Closed lyttonhao closed 9 years ago
hi @lyttonhao I'll take a look later today...
Thanks. @sckott
@lyttonhao I used your fix in your fork for parsing more than 1, and fixed so that works with > 1 name passed in.
Can you share the example that was failing for you?
Okay. I will test the new code soon. Thanks, @sckott.
Hi @sckott, I think there is still a problem as I faced before. When I test 300 names it works well, but it failed when querying 500 or more names. It seems that the parameters should not be too long.
See the documentation for the API http://resolver.globalnames.org/api they allow GET
and POST
requests. They don't say i think in those docs, but I found https://github.com/ropensci/taxize/blob/master/R/gnr_resolve.R#L23-L25 that 300 does work okay with GET
, but after that POST
is better
should be a simple thing to add in POST
if you are interested
Hi @sckott, I've added some code to work with POST according to https://github.com/ropensci/taxize/blob/master/R/gnr_resolve.R#L86-L97. Below is my corresponding codes:
elif http == 'post':
with open('__gnr_names.txt', 'wb') as f:
for name in names:
f.write("1|%s\n"%name)
payload = {'data_source_ids': source, 'format': format,
'resolve_once': resolve_once, 'with_context': with_context,
'best_match_only': best_match_only, 'header_only': header_only,
'preferred_data_sources': preferred_data_sources}
out = requests.post(url, params = payload, files = {'file': open('__gnr_names.txt', 'rb')} )
out.raise_for_status()
result_json = out.json()
newurl = result_json['url']
while result_json['status'] == 'working':
# print result_json['message']
out = requests.get(url=newurl)
result_json = out.json()
However, it seems that when _while resultjson['status'] == 'working':, it would be an infinite loop. Can you give some advices? Thank your very much.
@lyttonhao I'll have a look soon, trying to get testing and CI set up first, so we can have checks on all change/PR's, etc.
@lyttonhao That while
loop is used because when you use a POST
request you get back a URL for a job that is processing, for which you need to send a new GET
request to retrieve the data. So the while
loop checks pinging the server until it retrieves the data itself, not just a message saying that it is still working. Does that make sense?

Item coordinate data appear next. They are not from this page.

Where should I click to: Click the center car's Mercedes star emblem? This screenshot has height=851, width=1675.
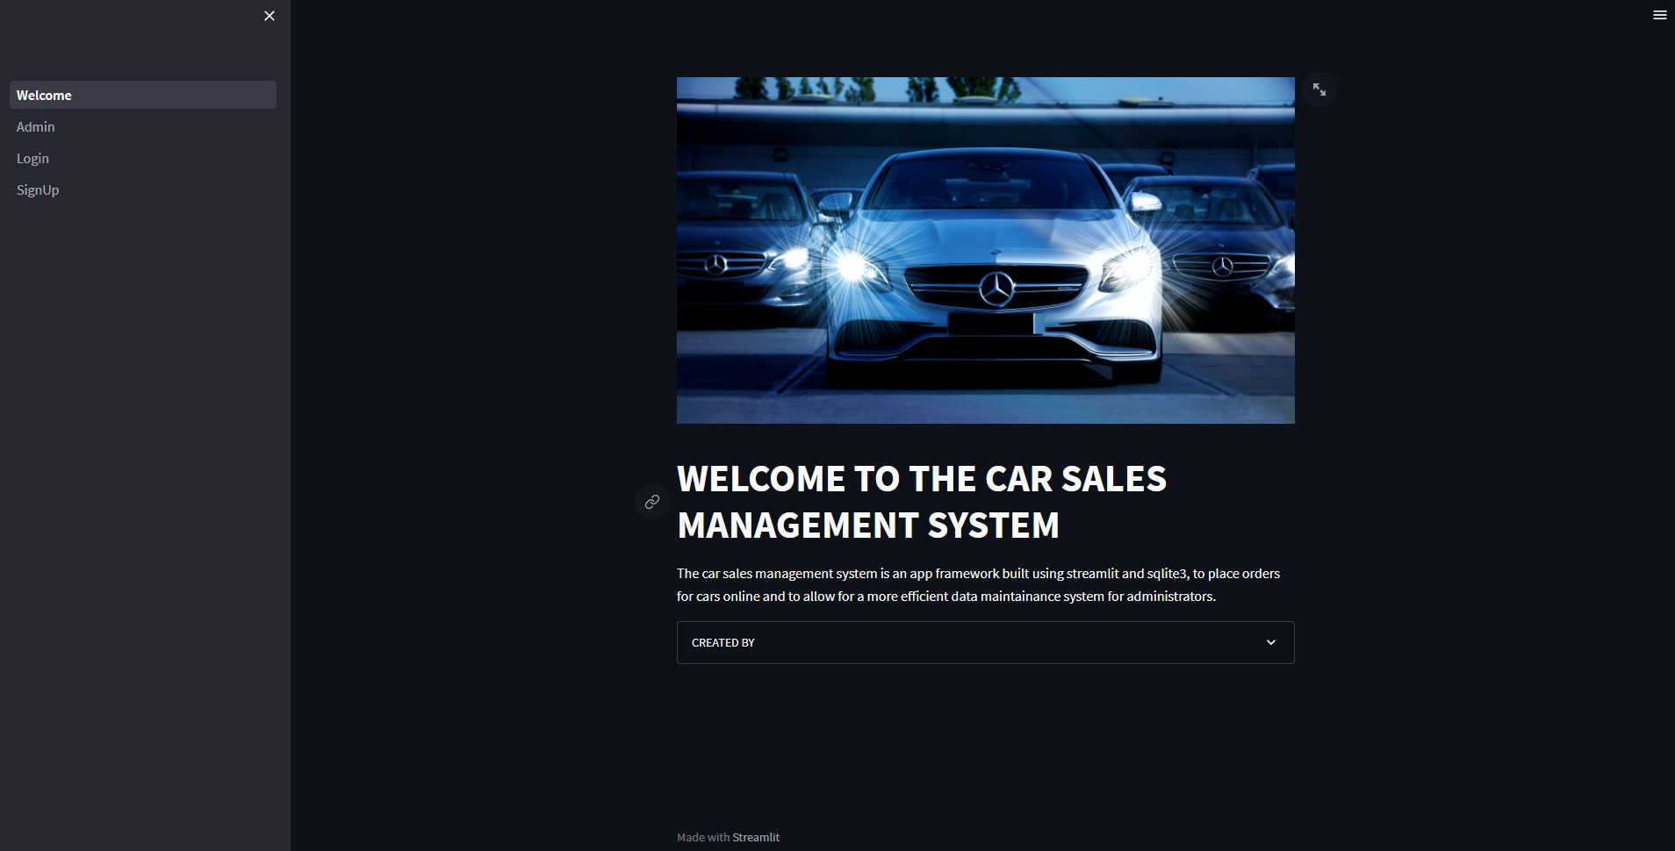coord(996,289)
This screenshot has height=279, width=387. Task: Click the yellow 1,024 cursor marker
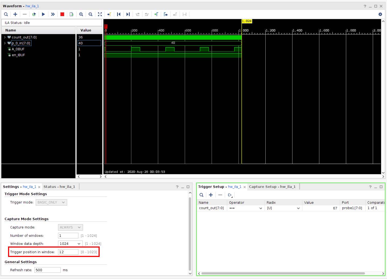tap(247, 21)
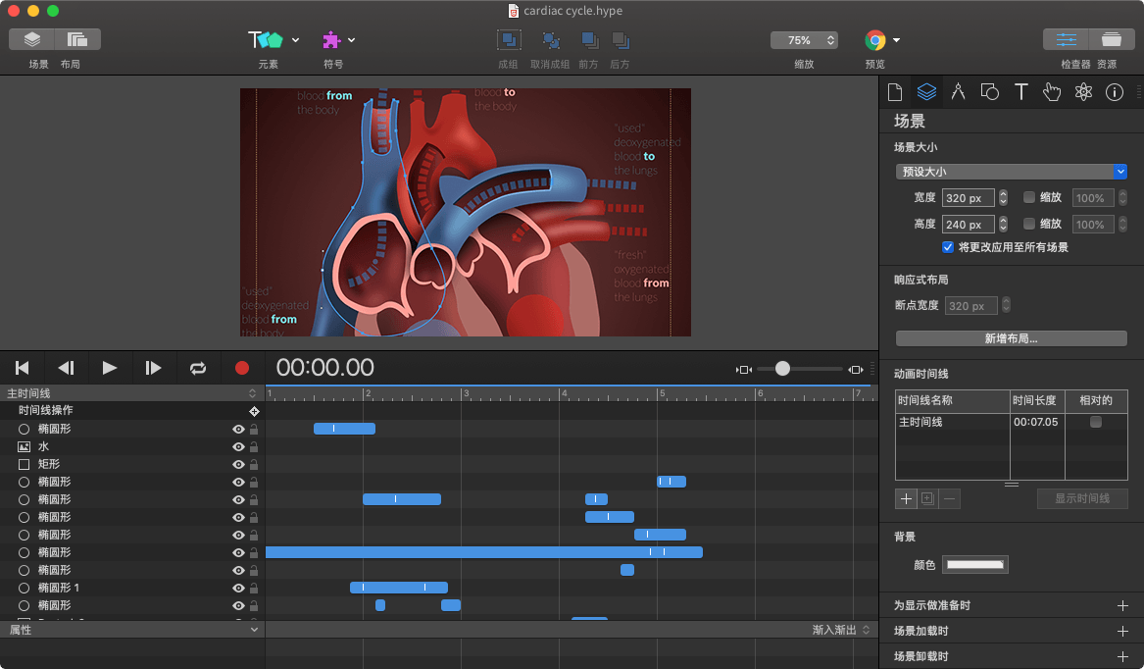1144x669 pixels.
Task: Click the 预览 Chrome preview icon
Action: tap(875, 40)
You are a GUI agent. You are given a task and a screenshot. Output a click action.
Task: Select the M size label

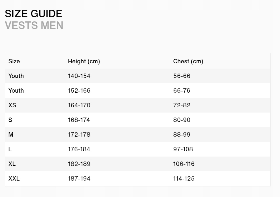(x=11, y=135)
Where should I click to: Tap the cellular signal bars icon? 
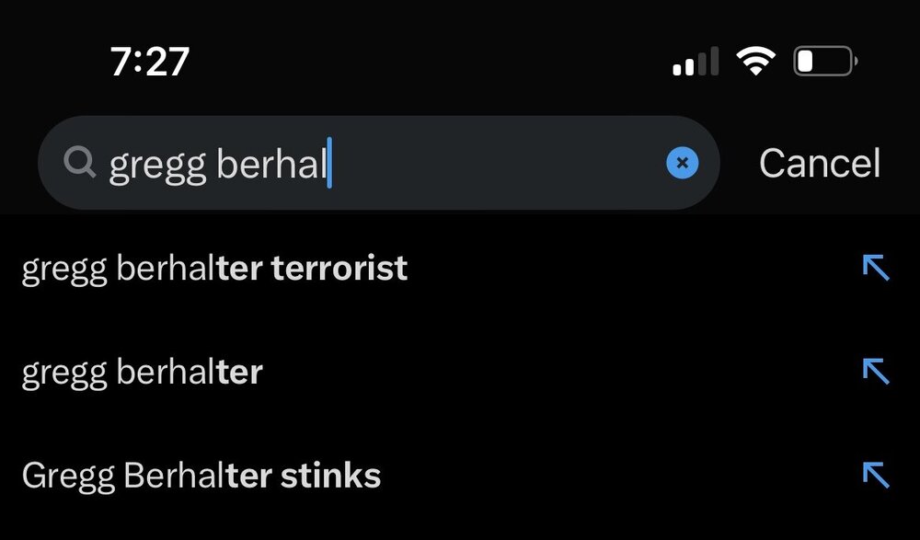point(695,62)
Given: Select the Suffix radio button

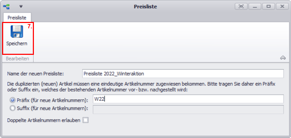Looking at the screenshot, I should tap(13, 108).
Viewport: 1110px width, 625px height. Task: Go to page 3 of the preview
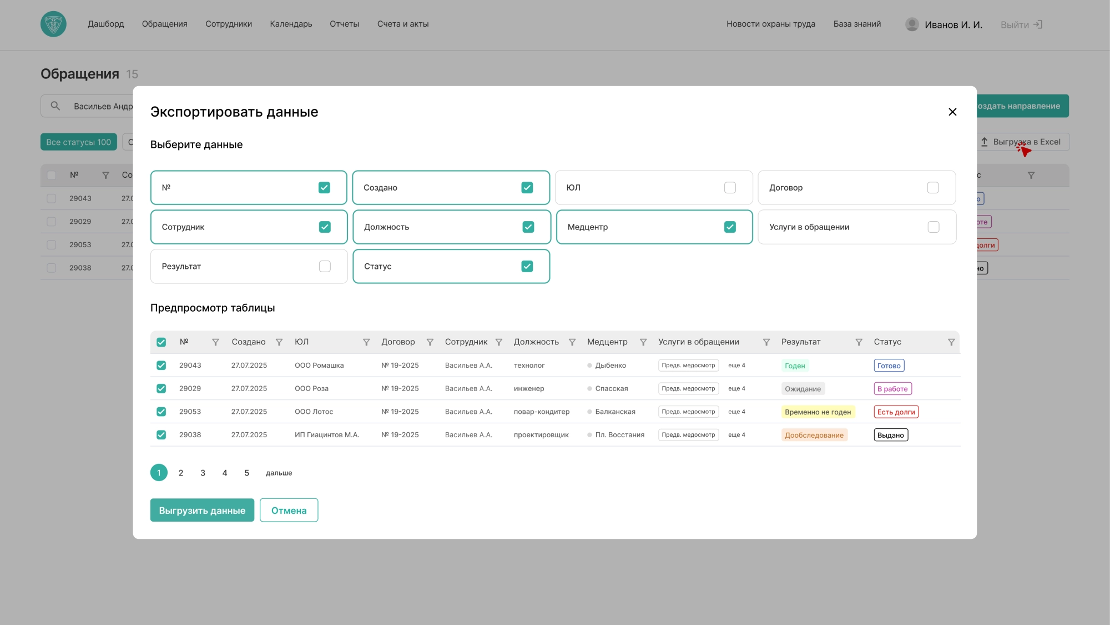tap(203, 473)
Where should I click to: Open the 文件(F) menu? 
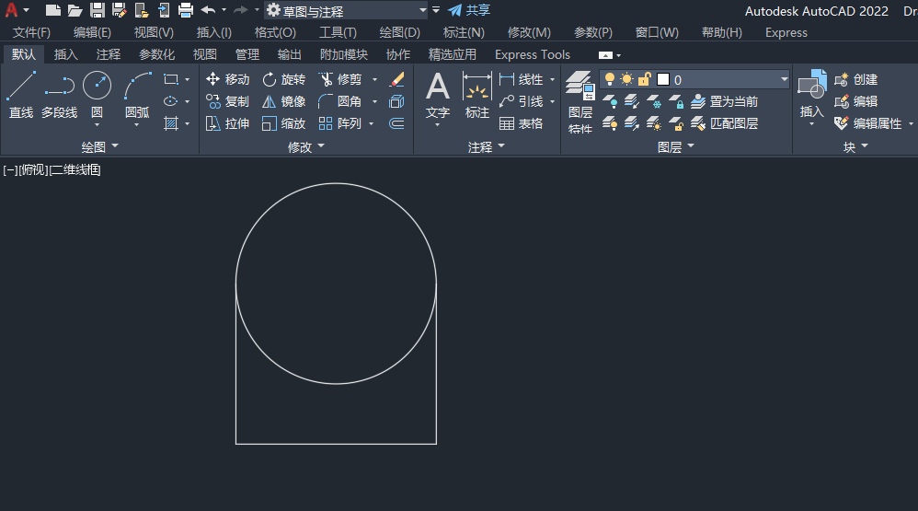tap(31, 32)
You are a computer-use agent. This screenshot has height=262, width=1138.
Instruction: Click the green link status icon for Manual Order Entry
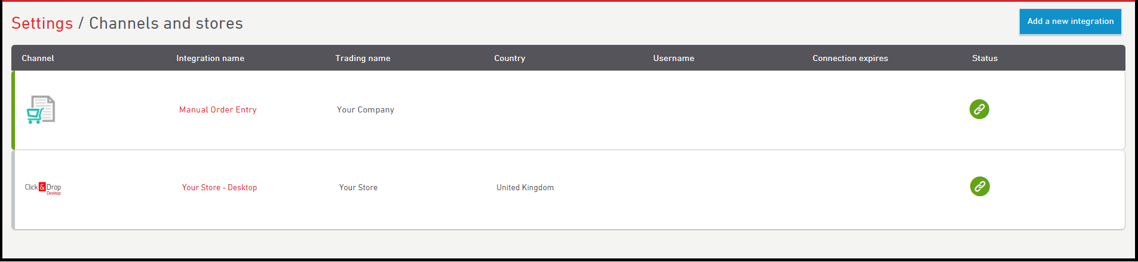(979, 109)
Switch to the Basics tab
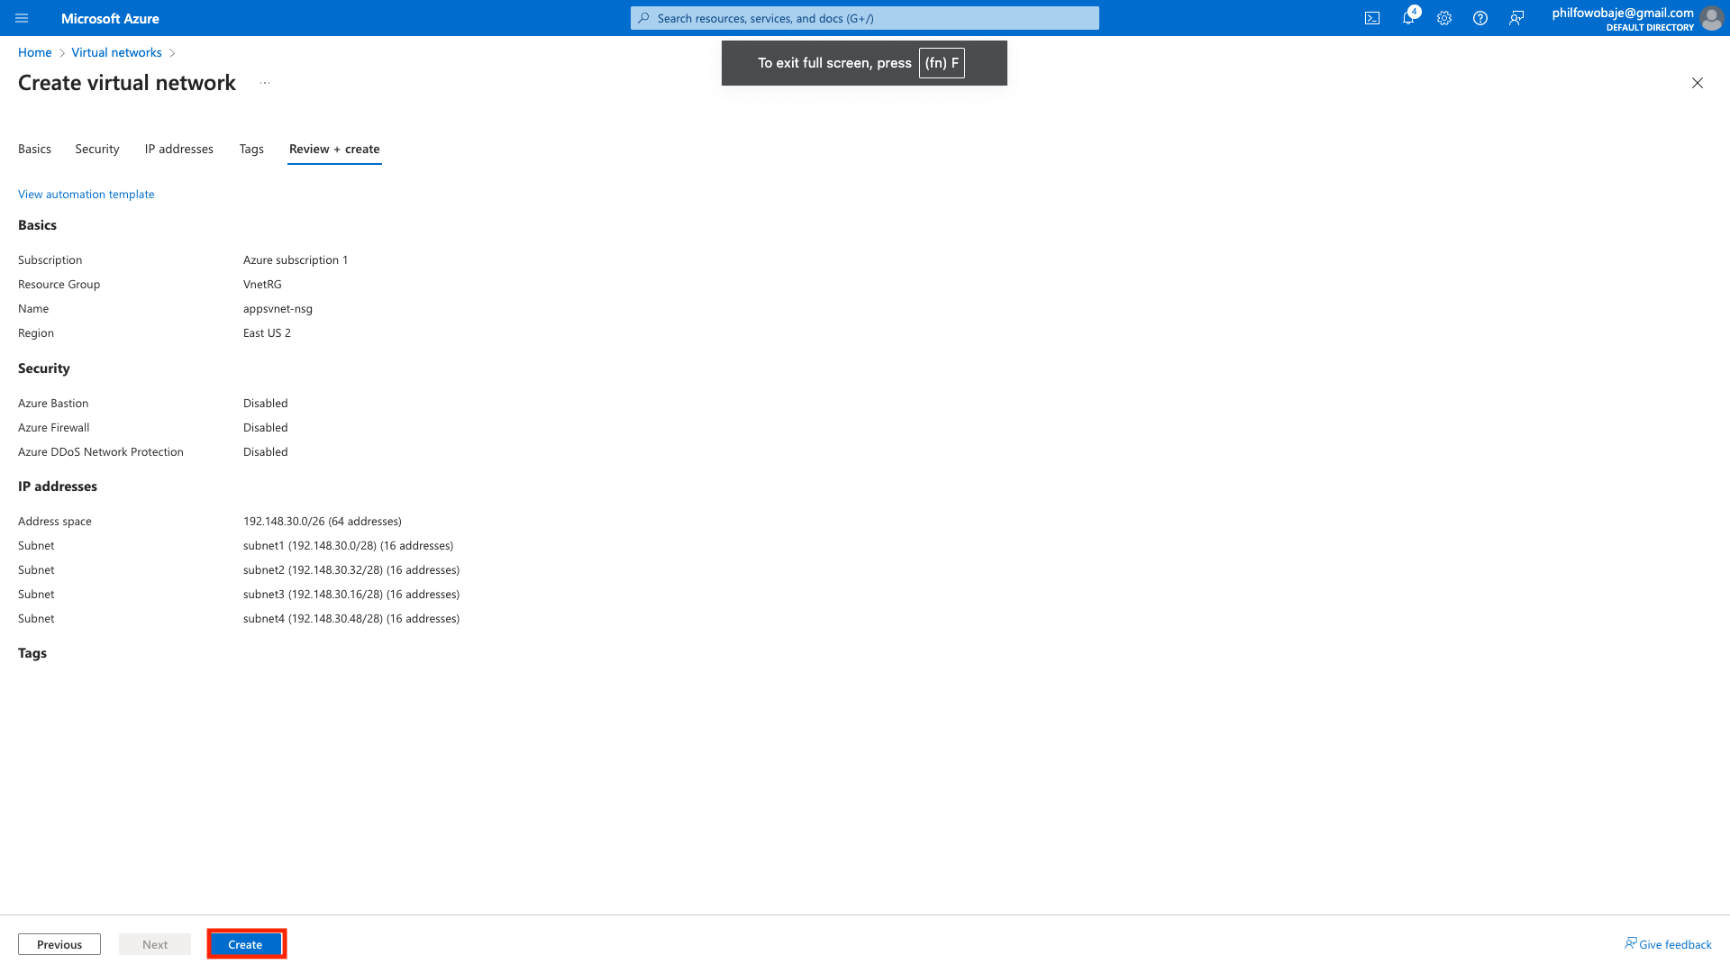This screenshot has width=1730, height=973. tap(34, 149)
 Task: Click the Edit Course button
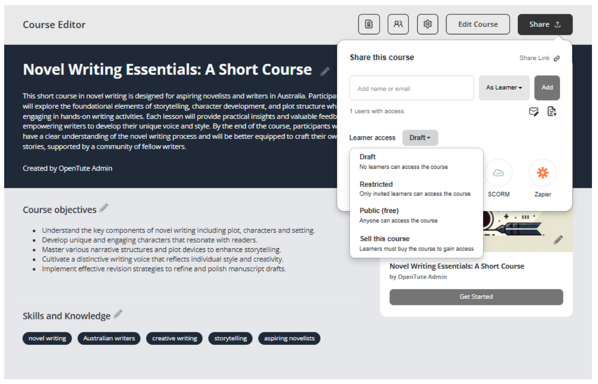(478, 25)

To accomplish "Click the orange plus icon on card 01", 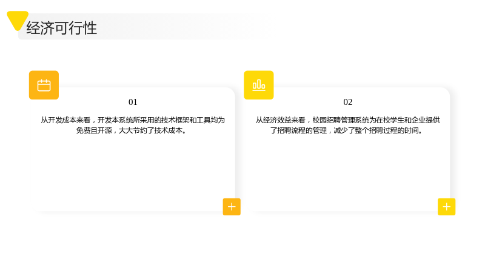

Send a PR when you think you got is solved, or even if you don't, then I can take a look and see if I can help.
Hi @sckott, I'm very sorry that I've missed your message these days. Do you mean that change the while
constraint? I've change it to while not 'data' in result_json:
, but it seems that it still doesn't work.
Hi, @panks, I try to add "time.sleep(10)" as in your code. I'm afraid it's still in an infinite loop in my computer. Does it work well in your computer when the number of queried name is larger than 1000?
@lyttonhao I'm not sure. I think when GNR API starts operating in a queue it's not working as it's supposed to be. Here is a URL response from a job which I submitted more than 6 hours back, for query size = 1,010 http://resolver.globalnames.org/name_resolvers/5jyg8wkhbvoa.json
It still shows status as 'working'. Maybe they need to fix things on their end. But at least, we got it working for query size > 300 but < 1000, by adding POST.
@sckott Any ideas?
@panks I'm also doubt that maybe end-back codes have some bugs. Since I don't use R before, I haven't test taxize
. @sckott Does it work well on taxize
?
@lyttonhao @panks I'll take a look at this
If there isn't any hope of it working, then one thing we can do is split lists of size > 1000 into smaller chunks and concatenate their results.
@panks @lyttonhao I just played with this now in R, and it seems that when number of names > 1000 the job seems to never finish. I am asking about this now - we should probably not pass more than 1000 names, so jus break up into chunks of < 1000 and pass those.
see GlobalNamesArchitecture/gni#37
Yeah I guess splitting the list is the best way to go as of now. I will do that and send a PR. Thanks!
Since the return line in gnr.py only return the first result, current gnr_resolve don't support to return results of multiple names. I change this line to return all results. It works well when the query containing about 100 names, but gets error of " No JSON object could be decoded" when the number is larger. I haven't fixed it. Anyone can help?